Once the ACO has been formed and approved, the health care providers must form an integrated system. This means that they would have to make sure that their infrastructure is up to date in order to perform coordinated, patient-centered quality care. This would include expensive transitioning to electronic health records (EMR). This dramatic change in infrastructure may set back the immediate functioning of the ACO as the participants adjust to the IT changes. The ACO would be incurring greater financial risk with the ACO model if they are unable to effectively implement it. Also, if the MSSP ACO contracts with other payers and insurers, the different payers may not employ the same quality measures as the MSSP, therefore burdening the ACO with implementing and recording the different quality measures, while displaying potentially conflicting incentives. (Davis, 2012). The ACO’s administration would have to audit and keep records in order to ensure that it can participate in the savings by proof of meeting the 33 CMS criteria.

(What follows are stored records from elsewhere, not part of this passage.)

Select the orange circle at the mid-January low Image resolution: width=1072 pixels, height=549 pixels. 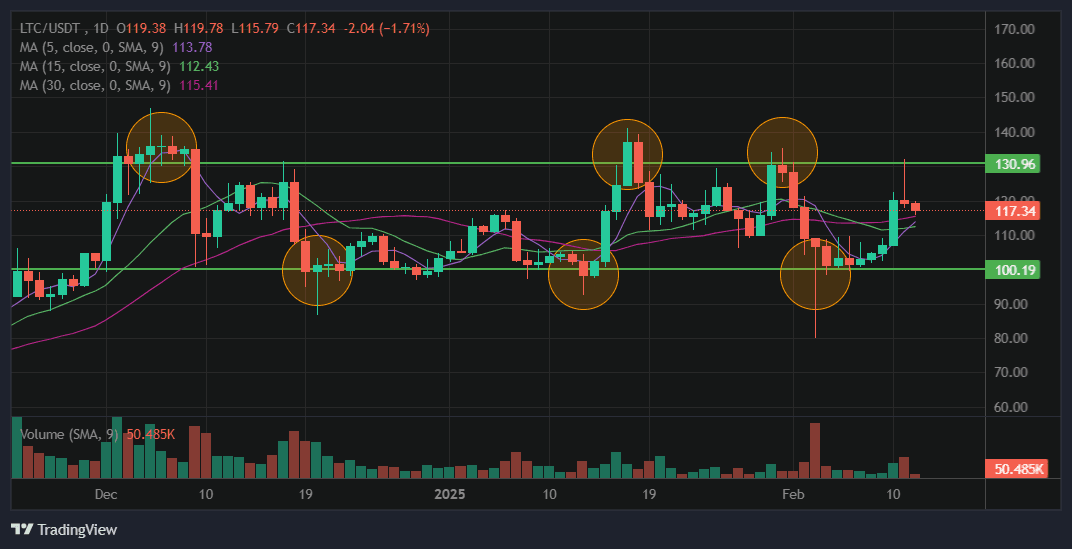click(583, 274)
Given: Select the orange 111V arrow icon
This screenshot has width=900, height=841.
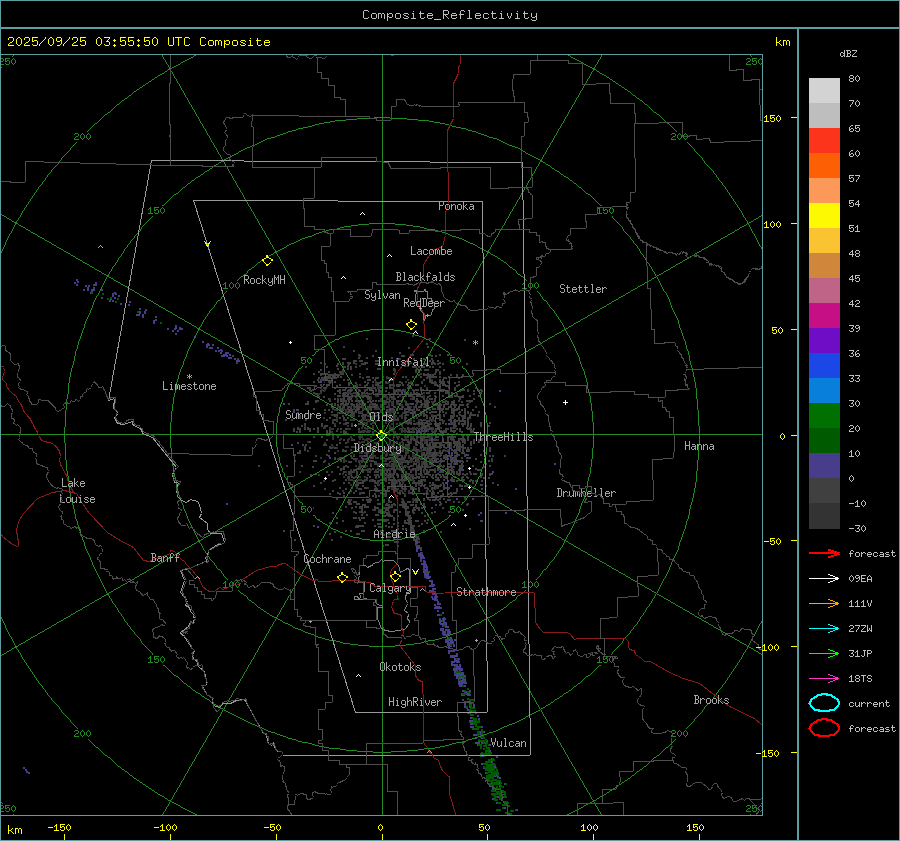Looking at the screenshot, I should pyautogui.click(x=824, y=603).
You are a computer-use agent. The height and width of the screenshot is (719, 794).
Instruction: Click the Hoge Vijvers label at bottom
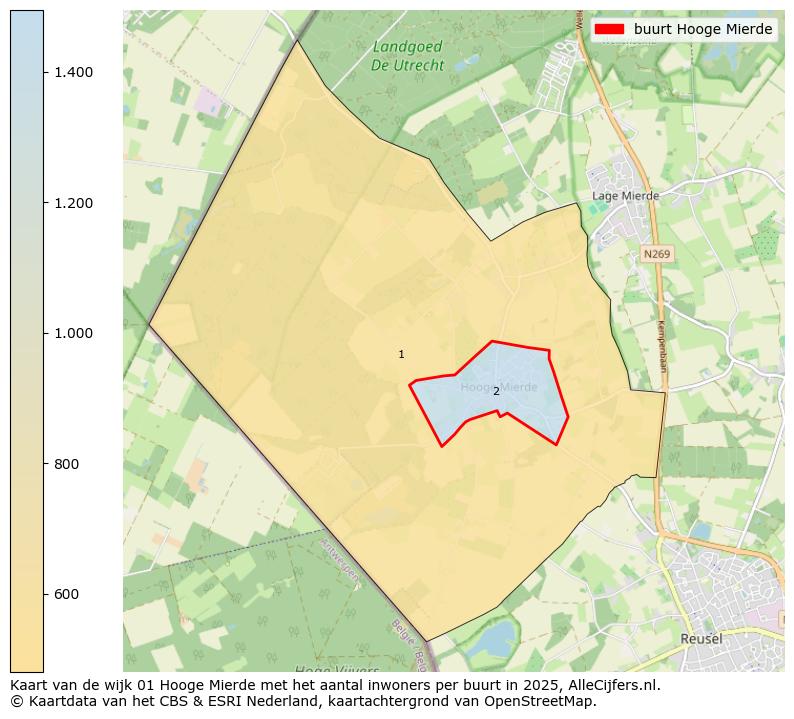pyautogui.click(x=337, y=668)
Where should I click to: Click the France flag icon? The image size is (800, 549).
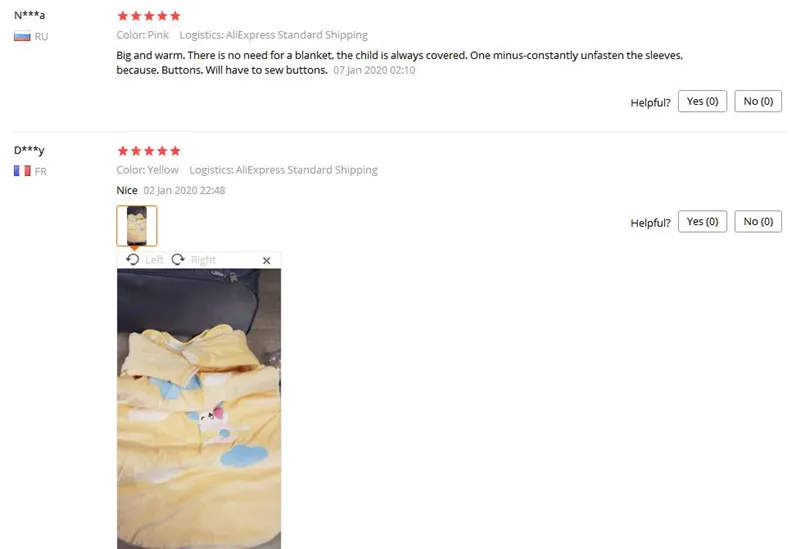[x=22, y=171]
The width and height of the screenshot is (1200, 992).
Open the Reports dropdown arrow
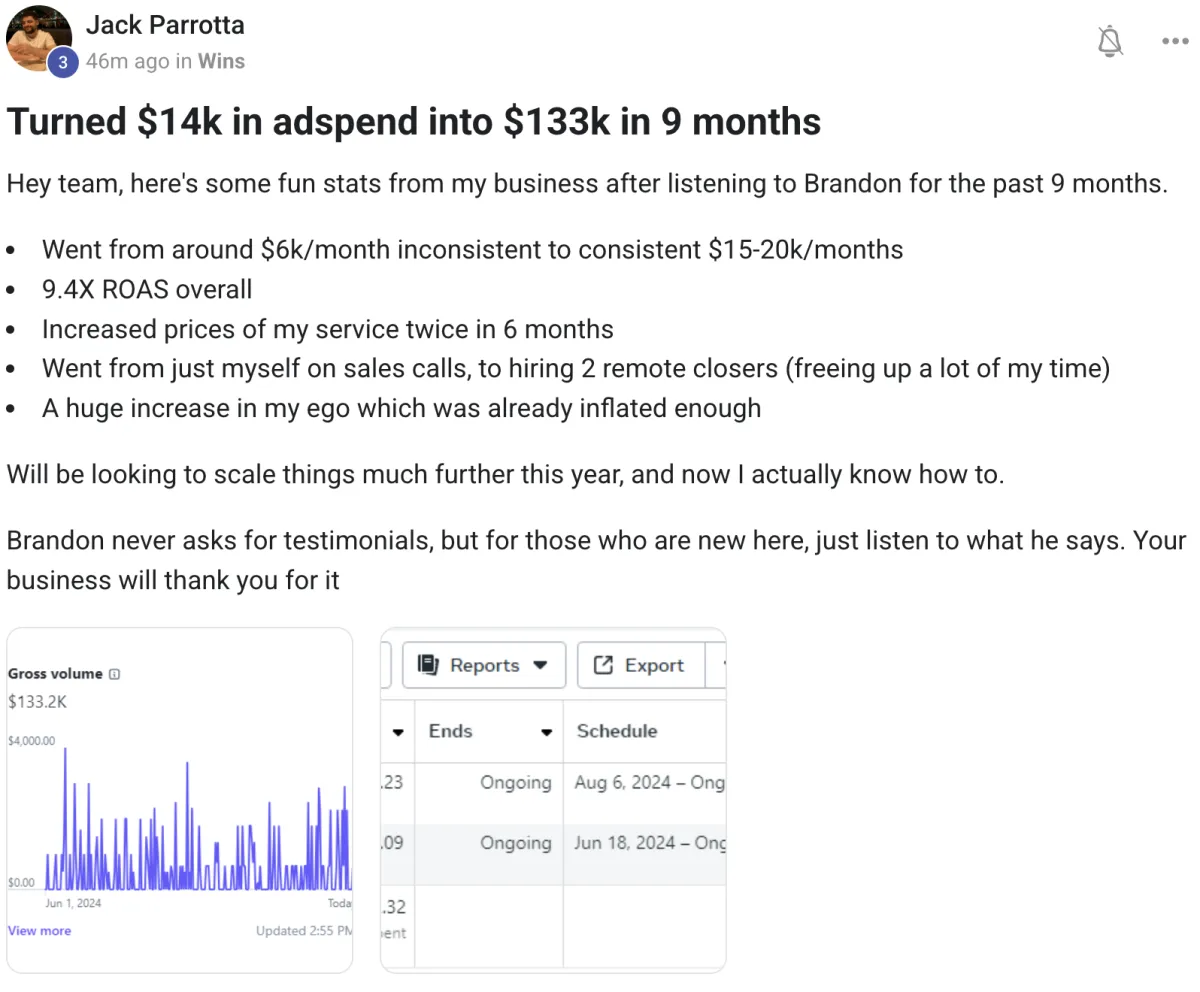(x=541, y=666)
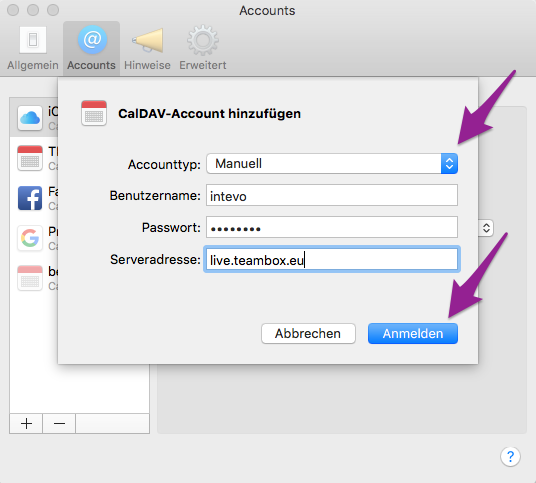Cancel the dialog with Abbrechen
The image size is (536, 483).
point(308,333)
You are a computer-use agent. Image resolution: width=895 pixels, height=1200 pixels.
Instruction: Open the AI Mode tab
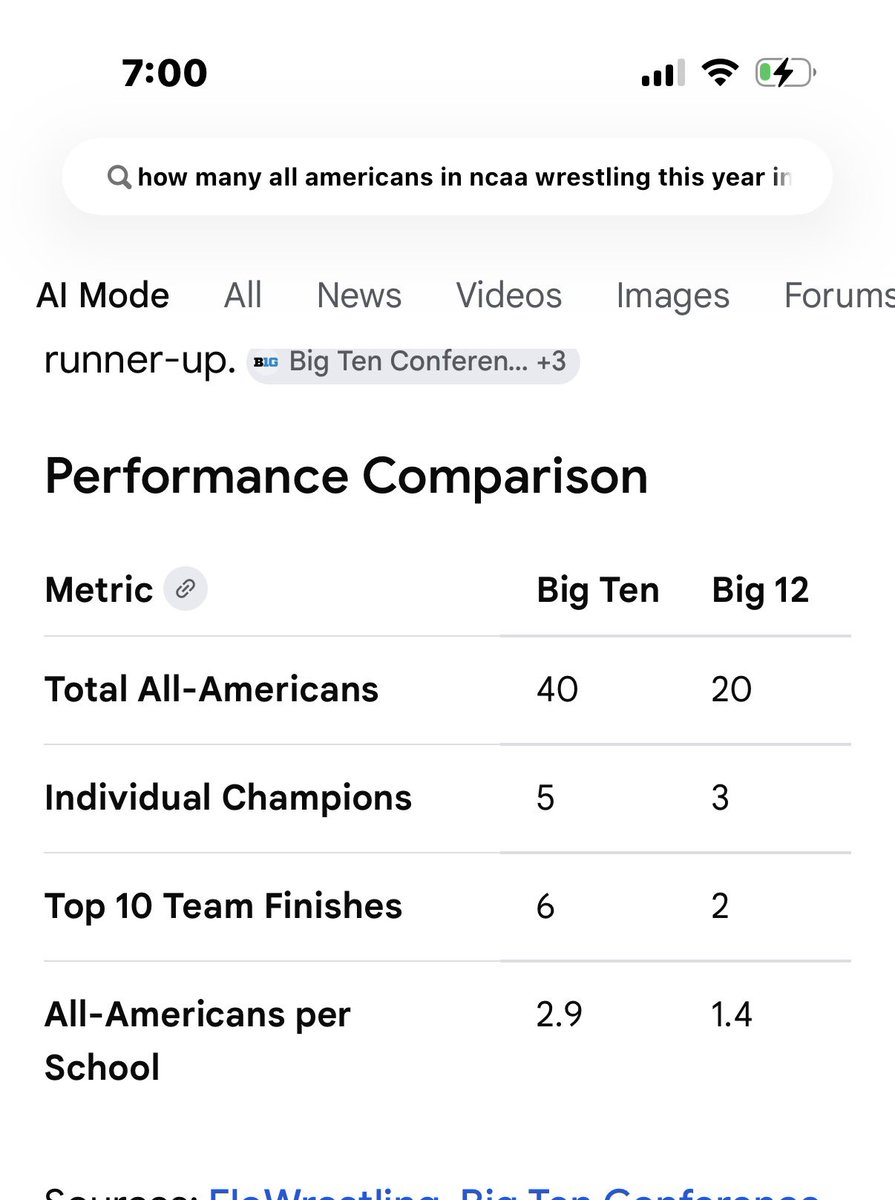click(103, 296)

The formation of MSSP ACOs can help perpetuate change that can transform the health care system as it will force health care providers to reevaluate patient care, the integration of medical technology, and the coordination of patient care. ACOs will more than likely be a significant presence among health care providers, competing against other healthcare providers who have yet to adopt the ACO system. Although under the ACO system, the patient is not required to be treated by specified physicians, the care coordination made possible by ACOs will set the quality standard in care. Other health care providers would then be forced to adopt health information technology systems, such as electronic health records in accordance with meaningful use r to compete with the ACOs and to coordinate care between providers, because patients will become accustomed to ACOs as they redefine the norm of efficiency in data transparency. This will rapidly increase the transition from paper-based systems to EHRs, as well as encourage communication between the different health care providers. Additionally, the formation of ACOs would also cause health care providers to re-examine the current incentives of reimbursement of treating when sick and being paid more when people are sicker, and flip the incentives around by rewarding those who practice preventive, evidence-based medicine to maintain the health of patients.

The Congressional Budget Office released a report projected health expenditures doubling by 2035 (The Long-Term Budget Outlook, 2013). This further demonstrates that the realignment of incentives, reduction of spending on health care, and cost cutting is crucial to the financial stability of the United States. With the fundamental change in care, the health care system will not only enter the 21st century in terms of the use of technology in the system, but will also increase the health status of Americans through better coordinated, more efficient health care, and centralized information transparency.